Task instructions> This task calls for copying each line below that contains "Insert".

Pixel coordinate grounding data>
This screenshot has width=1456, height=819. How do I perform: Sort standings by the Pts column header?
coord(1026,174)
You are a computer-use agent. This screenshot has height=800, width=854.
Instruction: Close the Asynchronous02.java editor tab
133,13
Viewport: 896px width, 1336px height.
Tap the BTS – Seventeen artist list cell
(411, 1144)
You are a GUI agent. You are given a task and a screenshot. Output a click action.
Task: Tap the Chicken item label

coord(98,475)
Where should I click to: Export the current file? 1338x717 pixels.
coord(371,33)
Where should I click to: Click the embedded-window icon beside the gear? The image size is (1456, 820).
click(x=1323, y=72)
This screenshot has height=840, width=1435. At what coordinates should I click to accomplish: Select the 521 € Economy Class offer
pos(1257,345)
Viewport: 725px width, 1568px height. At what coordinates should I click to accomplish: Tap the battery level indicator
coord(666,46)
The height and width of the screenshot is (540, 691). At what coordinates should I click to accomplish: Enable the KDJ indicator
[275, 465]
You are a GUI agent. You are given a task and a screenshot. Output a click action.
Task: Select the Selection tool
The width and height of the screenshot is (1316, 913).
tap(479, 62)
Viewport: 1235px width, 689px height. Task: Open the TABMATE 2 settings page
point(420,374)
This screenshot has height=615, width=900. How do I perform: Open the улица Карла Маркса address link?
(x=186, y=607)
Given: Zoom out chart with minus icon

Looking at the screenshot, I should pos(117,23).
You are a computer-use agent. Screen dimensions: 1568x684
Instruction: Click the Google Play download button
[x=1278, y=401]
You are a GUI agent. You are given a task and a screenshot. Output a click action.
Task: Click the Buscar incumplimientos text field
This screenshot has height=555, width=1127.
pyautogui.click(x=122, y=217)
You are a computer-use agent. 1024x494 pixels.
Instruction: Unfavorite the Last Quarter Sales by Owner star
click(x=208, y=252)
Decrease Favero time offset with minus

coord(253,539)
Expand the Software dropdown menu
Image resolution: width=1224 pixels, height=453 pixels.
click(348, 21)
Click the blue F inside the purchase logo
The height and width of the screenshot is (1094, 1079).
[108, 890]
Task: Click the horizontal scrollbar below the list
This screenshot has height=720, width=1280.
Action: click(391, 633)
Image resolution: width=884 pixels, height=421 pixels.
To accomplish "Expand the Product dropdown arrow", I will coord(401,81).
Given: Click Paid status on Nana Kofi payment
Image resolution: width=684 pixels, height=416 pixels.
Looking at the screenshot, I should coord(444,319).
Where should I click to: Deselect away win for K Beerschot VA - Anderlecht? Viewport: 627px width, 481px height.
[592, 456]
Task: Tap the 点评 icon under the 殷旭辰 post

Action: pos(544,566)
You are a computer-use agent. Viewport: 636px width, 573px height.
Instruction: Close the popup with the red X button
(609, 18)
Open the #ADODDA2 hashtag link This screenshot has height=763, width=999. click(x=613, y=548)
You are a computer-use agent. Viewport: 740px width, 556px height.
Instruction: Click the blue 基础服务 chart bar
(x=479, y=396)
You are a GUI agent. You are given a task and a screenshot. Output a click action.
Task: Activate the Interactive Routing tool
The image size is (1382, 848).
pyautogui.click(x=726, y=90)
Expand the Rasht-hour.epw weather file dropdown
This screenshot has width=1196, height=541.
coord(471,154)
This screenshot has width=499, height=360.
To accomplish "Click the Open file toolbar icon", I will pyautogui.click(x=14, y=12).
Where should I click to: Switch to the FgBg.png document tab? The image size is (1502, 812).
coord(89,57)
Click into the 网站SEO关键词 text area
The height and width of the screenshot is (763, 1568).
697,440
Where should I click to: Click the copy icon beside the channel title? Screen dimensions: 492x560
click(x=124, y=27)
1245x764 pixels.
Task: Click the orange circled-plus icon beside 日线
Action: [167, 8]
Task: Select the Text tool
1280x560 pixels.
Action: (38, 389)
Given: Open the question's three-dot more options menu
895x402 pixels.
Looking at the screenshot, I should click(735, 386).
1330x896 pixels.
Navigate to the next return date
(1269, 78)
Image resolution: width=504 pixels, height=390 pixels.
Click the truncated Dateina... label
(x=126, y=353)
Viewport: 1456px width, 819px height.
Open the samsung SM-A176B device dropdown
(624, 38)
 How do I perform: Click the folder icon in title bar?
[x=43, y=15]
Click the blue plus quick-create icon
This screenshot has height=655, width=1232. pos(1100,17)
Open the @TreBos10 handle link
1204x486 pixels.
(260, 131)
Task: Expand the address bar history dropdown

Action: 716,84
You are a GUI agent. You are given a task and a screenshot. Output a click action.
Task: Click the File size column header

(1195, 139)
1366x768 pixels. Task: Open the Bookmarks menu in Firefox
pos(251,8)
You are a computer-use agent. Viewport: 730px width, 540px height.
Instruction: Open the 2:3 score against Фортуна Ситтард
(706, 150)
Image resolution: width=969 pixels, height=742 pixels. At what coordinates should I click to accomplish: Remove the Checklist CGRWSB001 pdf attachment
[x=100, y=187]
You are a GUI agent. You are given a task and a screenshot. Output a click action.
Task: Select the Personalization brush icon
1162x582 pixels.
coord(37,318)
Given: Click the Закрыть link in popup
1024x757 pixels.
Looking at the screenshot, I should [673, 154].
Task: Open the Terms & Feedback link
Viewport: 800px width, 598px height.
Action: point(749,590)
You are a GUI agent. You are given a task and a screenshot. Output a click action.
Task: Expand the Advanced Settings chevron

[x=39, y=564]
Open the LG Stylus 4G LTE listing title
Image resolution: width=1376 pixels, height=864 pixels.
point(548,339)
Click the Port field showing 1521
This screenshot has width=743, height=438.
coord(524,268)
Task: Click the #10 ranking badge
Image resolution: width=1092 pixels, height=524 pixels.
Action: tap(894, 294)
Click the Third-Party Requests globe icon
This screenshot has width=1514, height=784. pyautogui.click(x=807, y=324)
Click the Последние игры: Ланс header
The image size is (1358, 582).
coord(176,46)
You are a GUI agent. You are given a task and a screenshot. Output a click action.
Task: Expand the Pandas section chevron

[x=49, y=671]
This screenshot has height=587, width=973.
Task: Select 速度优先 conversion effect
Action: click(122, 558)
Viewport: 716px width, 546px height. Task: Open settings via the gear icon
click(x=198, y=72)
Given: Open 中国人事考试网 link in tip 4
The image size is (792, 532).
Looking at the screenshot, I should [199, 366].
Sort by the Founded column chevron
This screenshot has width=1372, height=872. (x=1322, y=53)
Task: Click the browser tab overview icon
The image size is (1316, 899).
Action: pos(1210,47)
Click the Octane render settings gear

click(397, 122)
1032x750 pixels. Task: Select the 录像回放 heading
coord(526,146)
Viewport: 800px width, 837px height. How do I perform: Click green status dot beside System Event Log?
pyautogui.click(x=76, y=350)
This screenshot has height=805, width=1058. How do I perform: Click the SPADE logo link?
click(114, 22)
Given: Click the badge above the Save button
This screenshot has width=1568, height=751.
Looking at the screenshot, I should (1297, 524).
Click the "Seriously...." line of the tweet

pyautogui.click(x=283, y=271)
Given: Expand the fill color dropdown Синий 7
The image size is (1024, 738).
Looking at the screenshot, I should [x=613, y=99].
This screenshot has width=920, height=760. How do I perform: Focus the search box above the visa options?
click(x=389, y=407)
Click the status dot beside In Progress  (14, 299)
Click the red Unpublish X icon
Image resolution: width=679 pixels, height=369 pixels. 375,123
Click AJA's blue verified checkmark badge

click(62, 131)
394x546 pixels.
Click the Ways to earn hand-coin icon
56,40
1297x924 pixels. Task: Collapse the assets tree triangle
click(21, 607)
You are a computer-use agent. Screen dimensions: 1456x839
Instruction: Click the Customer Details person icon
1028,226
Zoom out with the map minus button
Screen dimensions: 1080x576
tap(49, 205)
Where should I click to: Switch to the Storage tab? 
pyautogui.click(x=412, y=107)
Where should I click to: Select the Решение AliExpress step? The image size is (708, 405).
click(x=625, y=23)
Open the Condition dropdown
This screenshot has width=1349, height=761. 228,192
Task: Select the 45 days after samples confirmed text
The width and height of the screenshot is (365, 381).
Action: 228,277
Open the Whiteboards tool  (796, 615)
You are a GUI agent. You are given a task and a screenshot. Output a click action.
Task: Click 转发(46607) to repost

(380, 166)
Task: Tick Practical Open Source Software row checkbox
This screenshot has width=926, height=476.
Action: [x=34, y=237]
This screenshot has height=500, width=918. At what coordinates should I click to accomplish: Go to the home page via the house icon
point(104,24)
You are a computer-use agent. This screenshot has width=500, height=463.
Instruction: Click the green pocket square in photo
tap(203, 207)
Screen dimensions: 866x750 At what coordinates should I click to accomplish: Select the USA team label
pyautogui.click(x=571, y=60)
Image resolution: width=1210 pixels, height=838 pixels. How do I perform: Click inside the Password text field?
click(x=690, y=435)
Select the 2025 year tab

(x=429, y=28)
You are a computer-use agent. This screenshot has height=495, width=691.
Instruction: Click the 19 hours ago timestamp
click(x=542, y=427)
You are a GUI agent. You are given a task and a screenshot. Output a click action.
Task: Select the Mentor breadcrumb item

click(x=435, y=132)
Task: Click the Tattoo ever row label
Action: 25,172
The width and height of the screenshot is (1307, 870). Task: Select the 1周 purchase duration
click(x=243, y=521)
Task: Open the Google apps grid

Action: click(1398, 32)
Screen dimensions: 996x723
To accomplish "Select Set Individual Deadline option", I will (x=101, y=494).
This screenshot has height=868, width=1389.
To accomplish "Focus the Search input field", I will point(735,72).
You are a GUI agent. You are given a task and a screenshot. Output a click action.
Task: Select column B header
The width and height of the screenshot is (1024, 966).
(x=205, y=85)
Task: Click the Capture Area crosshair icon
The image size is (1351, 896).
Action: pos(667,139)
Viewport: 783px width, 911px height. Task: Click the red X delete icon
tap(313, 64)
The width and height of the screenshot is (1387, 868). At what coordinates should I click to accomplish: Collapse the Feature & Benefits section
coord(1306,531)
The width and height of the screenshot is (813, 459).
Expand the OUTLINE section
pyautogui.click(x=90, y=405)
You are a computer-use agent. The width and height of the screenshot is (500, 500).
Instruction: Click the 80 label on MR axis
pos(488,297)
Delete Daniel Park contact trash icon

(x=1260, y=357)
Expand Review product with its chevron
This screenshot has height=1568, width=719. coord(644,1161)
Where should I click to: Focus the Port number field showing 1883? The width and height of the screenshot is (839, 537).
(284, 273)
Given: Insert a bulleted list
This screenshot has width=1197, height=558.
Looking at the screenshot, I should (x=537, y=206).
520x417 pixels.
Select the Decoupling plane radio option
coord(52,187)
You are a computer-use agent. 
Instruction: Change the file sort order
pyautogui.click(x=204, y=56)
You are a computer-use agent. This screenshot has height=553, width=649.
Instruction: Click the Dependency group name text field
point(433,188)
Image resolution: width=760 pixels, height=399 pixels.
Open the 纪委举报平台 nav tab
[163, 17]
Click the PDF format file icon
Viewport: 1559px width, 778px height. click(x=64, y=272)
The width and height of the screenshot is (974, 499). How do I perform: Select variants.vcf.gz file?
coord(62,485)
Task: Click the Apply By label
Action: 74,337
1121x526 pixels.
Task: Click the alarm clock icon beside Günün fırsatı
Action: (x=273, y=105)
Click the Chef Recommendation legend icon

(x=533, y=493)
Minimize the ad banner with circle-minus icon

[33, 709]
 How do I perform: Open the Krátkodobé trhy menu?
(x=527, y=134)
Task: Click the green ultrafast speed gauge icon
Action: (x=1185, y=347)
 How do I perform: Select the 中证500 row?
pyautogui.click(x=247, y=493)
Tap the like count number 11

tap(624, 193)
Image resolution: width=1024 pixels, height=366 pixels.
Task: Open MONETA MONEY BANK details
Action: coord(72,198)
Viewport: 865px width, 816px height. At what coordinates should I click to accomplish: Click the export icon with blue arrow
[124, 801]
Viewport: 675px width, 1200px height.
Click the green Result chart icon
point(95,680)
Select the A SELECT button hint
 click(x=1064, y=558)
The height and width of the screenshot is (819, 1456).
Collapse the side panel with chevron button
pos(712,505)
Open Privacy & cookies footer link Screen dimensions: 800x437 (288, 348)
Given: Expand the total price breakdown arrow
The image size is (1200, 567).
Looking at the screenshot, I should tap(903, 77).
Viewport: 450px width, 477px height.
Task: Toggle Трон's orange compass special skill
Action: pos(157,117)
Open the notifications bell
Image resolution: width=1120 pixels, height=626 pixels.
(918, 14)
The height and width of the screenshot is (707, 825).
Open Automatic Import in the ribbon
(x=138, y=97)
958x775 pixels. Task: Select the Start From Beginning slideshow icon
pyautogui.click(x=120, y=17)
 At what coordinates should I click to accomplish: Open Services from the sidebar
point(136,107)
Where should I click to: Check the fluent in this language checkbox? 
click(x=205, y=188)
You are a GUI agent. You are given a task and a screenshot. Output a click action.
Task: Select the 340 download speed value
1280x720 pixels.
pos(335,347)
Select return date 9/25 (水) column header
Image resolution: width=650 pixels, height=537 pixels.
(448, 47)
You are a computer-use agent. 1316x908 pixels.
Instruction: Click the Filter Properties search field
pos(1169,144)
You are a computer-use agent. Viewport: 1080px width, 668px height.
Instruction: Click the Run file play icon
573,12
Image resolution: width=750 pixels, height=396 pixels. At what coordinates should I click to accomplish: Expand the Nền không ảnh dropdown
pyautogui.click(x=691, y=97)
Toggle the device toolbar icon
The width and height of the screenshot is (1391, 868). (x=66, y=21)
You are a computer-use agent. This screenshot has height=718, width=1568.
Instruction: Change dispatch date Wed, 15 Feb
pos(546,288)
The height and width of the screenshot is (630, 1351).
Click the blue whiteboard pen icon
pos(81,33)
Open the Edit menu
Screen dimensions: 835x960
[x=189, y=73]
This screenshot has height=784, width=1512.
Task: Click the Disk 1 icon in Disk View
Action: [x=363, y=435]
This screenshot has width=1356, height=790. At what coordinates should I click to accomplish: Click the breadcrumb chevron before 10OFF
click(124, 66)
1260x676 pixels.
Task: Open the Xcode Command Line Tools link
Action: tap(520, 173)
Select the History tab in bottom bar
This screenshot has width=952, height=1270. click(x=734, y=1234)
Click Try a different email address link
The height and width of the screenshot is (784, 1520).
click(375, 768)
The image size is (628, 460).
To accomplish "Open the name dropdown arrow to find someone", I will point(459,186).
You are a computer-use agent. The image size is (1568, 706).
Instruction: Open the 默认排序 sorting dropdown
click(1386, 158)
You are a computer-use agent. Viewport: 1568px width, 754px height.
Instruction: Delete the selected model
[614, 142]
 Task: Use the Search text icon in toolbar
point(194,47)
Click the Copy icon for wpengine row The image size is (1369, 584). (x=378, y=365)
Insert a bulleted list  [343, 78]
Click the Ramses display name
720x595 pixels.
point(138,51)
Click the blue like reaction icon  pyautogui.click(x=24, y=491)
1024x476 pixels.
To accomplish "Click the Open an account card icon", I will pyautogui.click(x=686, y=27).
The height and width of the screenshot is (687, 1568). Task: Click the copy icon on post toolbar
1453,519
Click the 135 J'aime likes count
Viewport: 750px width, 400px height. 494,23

Your solution>
Given: Insert a bulleted list
Insert a bulleted list  [343, 78]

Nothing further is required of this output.